Researchers are racing for ways to protect vital food crops and have just been given a $40 million boost from the Bills Gates Foundation.
Grains Research and Development Corporation (GRDC) chair of cereal rust research at the University of Sydney, Professor Robert Park, says stem rust has the potential to kill wheat crops.
He says there is one particular variety of wheat rust which is proving difficult to stop - UG99 - found in Uganda in 1999.
Twelve years on, UG99 has moved into southern Africa.
"Now we know from our long-term work at the University of Sydney that there was one incidence at least, in the late 1960s, where stem rust was transported from southern or central Africa to Australia by high-altitude winds," Professor Park said.

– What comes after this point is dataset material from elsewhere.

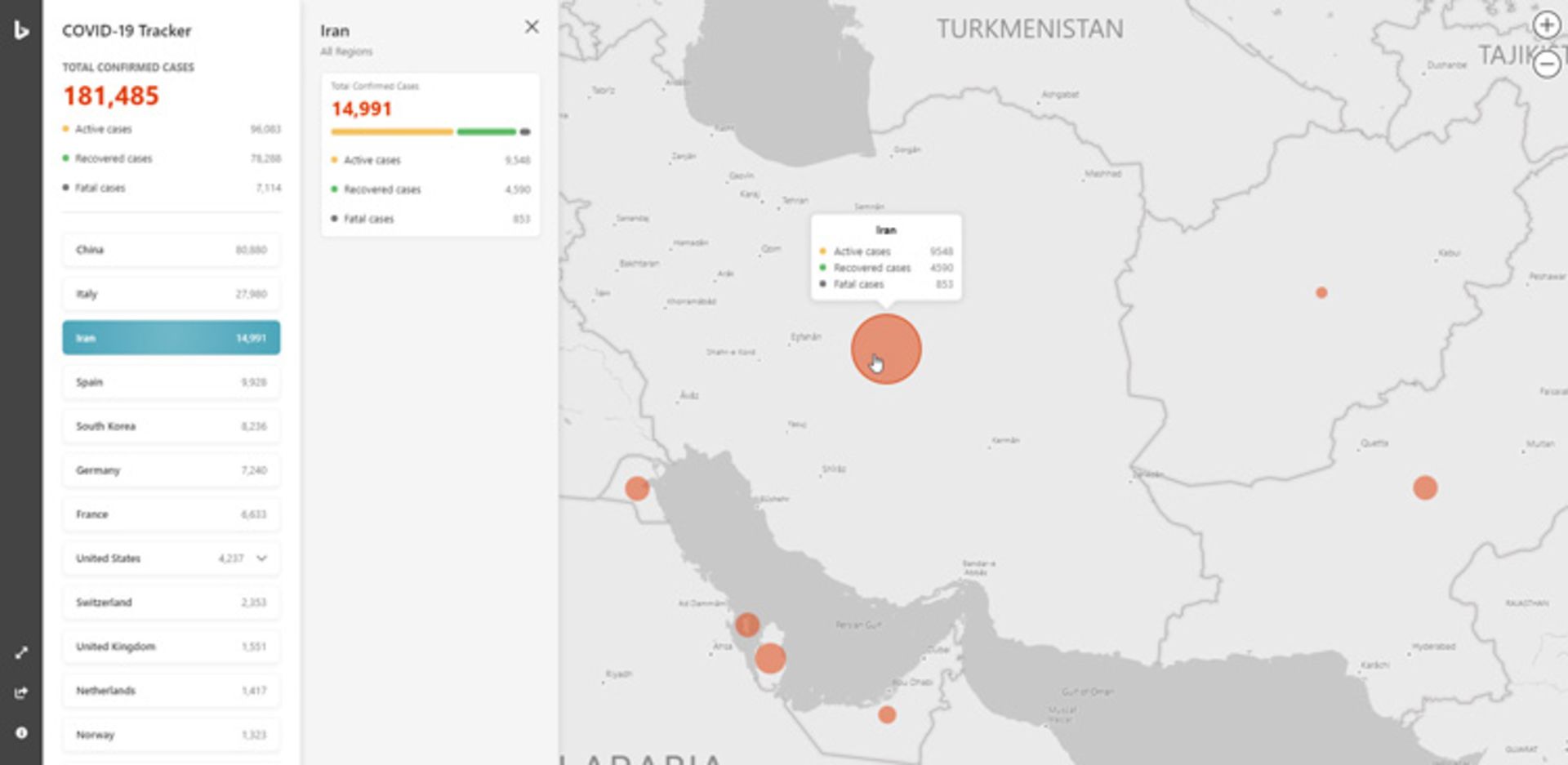Image resolution: width=1568 pixels, height=765 pixels.
Task: Open the info icon in sidebar
Action: click(21, 733)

"This now means that we're pretty much in the firing line.
"In 1973 we had a single epidemic of wheat stem rust in south-eastern Australia, and at that time the damage bill was estimated at something like $300 million. There were crops that were actually killed.
"So you can gauge from that the potential for this disease to cause destruction.
"The added significance of UG99, this new race of stem rust, is that it overcomes pretty much all of, or most of the genes that have been resistant that have been bred into wheat by wheat breeders over the past 50 years."
Professor Park says testing of UG99 on Australian wheat germ has produced worrying results.
"We've had Australian wheat germ plasma tested in Kenya against UG99. We know many of our current varieties are susceptible," he said.
"One of the ways of minimising that risk would be to control that rust pathogen in southern Africa to keep the rust inoculant levels low, so by assisting farmers in that part of the world and in east Africa indeed to control this rust, it's reducing its potential to spread."
The new funding from the Bill Gates Foundation will be used for field sites, operational greenhouses and other critical infrastructure in Africa.
Professor Park says new stem rust-resistant wheat varieties need to be developed and their seeds need to be distributed as rapidly as possible.
"A large part of this project is about developing capability in the developing world and that's what it's all about, helping people to provide for themselves," he said.